Anyway, let's hope this new policy can improve things a little.
I remember when I worked at HuffPo and they started doing this. I called out the org and they all just shrugged.
Some Microsoft sites have been very guilty of this. They are the ones that stick in my head in recent memory.
This seems like a good time to advertise the post/redirect/get pattern.
https://en.wikipedia.org/wiki/Post/Redirect/Get
Not strictly about hijacking back navigation but it can make experience less bumpy if you've got form submissions in the middle of the path.
Is there any click-bait news site that DOESN'T do this? You hit back and land on a list of their click-bait articles and add links instead of the page you expect.
Popups were dealt in a way that could be useful here, they're only permitted when the user directly generates the interaction that creates the popup (not scripted). The back button could use the same algorithm back in history, only go back to screens that the user directly navigated.
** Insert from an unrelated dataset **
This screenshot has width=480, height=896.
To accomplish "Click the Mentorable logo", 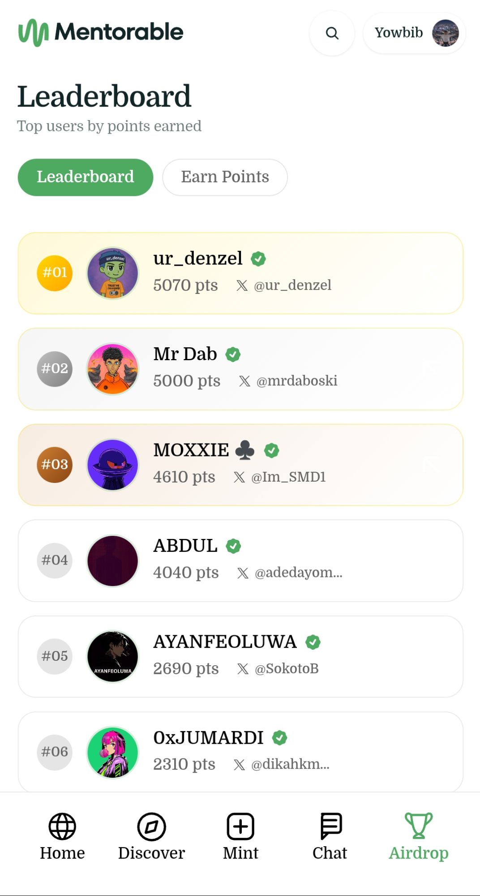I will tap(101, 32).
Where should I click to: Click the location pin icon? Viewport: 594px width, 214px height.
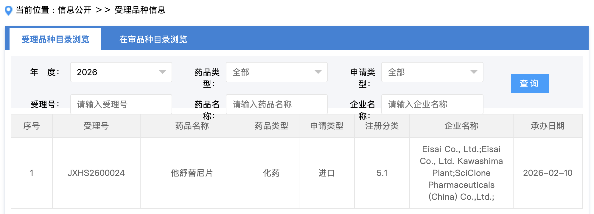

I use Chrome on my Android and Mac. For a while I've appreciated the seemingly built-in anti-hijacking measure that always does what I expect on the second Back press. (The first Back may pop up a subscription box for example, but the second will always return me to where I came from).
I actually felt that this was a solved problem, so I'm surprised to see so many people still suffer getting stuck in redirect loops.
Ironically the only place I encounter this is using google news, where news sites seem to detect you're in google news (I don't think these same sites do it when I'm just browing normally?), and try to upsell you their other stories before you go back to the main page.
Wait, how does one website (google.com) know what happens inside my browsing session on another website (bad-blog.com) after I click over? Hmmmmm
This sort of announcement just emphasizes the extent to which Google observes ALL your web browsing behavior, thanks primarily to their eyes inside Chrome browser.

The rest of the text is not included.